3 stars Rebirth: it would have been hard to find a more fitting title for Angra's fourth full-length album, the first after the band split in two and was left for dead at the time by many specialized magazines. Singer Andre Matos and the entire rhythm section comprised of Luís Mariutti and Ricardo Confessori departed to form Shaman, leaving guitarists Kiko Loureiro and Rafael Bittencourt to pick up the pieces. The duo recruited Felipe Andreoli (bass), Aquiles Priester (drums) and Edu Falaschi (vocals) to try and keep the Angra ship alive. But the album does not feel like a rebirth just in terms of its revolutionized line-up. It is also a musical rebirth, after a record, Fireworks, that was probably too ambitious for its own good and ultimately felt a bit like a mixed bag.

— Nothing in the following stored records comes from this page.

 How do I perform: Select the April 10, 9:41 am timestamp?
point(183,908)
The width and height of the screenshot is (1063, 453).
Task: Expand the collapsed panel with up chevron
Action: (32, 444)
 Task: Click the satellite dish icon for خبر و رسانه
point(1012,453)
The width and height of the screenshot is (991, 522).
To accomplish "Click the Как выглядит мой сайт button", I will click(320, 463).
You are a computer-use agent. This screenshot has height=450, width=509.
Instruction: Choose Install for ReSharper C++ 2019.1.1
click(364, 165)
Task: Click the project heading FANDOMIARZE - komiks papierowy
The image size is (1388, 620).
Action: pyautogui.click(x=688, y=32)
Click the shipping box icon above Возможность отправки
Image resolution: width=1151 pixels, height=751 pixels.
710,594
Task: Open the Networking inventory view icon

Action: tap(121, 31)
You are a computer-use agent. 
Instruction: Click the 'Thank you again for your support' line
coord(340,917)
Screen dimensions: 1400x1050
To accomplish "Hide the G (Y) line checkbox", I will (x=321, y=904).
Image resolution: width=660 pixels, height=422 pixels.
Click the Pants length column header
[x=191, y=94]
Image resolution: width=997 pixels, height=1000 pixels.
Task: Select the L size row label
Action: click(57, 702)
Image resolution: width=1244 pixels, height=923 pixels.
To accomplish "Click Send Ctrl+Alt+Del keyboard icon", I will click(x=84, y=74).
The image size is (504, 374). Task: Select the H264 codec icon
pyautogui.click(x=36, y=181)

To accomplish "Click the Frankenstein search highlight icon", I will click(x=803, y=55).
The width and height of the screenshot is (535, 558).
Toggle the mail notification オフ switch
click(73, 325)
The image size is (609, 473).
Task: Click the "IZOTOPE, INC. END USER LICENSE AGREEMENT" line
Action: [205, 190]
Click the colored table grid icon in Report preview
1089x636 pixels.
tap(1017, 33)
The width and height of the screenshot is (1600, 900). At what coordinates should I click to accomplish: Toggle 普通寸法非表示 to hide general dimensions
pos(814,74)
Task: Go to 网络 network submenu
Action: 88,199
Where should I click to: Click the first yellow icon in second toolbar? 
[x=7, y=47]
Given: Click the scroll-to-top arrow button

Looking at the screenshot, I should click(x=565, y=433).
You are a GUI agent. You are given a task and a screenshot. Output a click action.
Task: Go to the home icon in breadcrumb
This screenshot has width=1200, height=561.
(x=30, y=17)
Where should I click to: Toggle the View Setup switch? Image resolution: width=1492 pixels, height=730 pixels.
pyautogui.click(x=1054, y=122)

Rebirth does not waste any time to let the listener know that things have changed. In this sense, opener (after the obligatory orchestral intro) "Nova Era" is a strong statement of intents. The Brazilian folk experimentations of the past line-up are considerably toned down (though they still surface on a couple of songs) in favour of a more direct and fast-tempo speed/power metal approach that immediately showcases the talents of the new line-up, particularly of drummer Aquiles Priester and singer Edu Falaschi. Although Falaschi does not have the unique charm of Matos' voice, his range is impressive and his crystalline delivery shows that Angra have found an excellent substitute for their iconic former singer. Elsewhere the album moves in more progressive territories, with songs ("Millennium Sun", "Unholy Wars", "Running Alone") built around complex structures, tempo changes, extended instrumental passages, and great orchestral arrangements, courtesy of Günter Werno from German prog metallers Vanden Plas.

These tracks are what elevates Rebirth above the standard power metal sound that one can find aplenty on albums released in the late 1990s / early 2000s. At the same time, the music is more streamlined, direct and powerful than what typically characterizes a prog metal release. In this way, Rebirth walks the fine line between the two worlds, pleasing fans of standard European (and especially Italian) power metal as well as those of more progressively-inclined bands like Queensrÿche and Dream Theatre.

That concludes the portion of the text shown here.